___ Data records ___

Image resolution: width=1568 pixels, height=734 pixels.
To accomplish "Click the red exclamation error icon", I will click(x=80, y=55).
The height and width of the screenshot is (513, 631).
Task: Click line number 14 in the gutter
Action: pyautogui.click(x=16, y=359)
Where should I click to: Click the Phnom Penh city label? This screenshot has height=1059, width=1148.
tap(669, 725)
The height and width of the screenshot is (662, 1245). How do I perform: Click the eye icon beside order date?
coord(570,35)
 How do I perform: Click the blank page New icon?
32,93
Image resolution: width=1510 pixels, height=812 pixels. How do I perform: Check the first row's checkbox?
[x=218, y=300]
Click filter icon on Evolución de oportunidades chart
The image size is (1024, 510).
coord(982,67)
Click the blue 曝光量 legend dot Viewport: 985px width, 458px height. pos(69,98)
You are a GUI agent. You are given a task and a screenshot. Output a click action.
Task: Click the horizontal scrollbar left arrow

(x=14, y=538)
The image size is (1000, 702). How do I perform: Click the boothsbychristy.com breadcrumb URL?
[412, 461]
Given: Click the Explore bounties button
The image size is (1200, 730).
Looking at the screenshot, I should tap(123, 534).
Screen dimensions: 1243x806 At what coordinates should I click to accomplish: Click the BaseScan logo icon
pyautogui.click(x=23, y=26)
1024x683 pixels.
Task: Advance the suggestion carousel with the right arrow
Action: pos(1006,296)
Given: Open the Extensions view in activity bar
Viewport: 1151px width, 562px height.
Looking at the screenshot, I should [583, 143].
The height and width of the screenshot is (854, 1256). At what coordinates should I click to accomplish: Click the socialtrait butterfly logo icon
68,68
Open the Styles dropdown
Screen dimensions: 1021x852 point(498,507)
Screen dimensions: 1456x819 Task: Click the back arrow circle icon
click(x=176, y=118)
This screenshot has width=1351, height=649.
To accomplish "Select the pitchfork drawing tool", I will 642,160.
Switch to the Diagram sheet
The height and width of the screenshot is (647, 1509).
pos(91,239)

___

### What this task involves
Extract exactly and only the lines above from the line containing "Image resolution: width=1510" through the line containing "Click the blue", both end lines included.

### Output
Image resolution: width=1510 pixels, height=812 pixels. How do I perform: Check the first row's checkbox?
[x=218, y=300]
Click filter icon on Evolución de oportunidades chart
The image size is (1024, 510).
coord(982,67)
Click the blue 曝光量 legend dot Viewport: 985px width, 458px height. pos(69,98)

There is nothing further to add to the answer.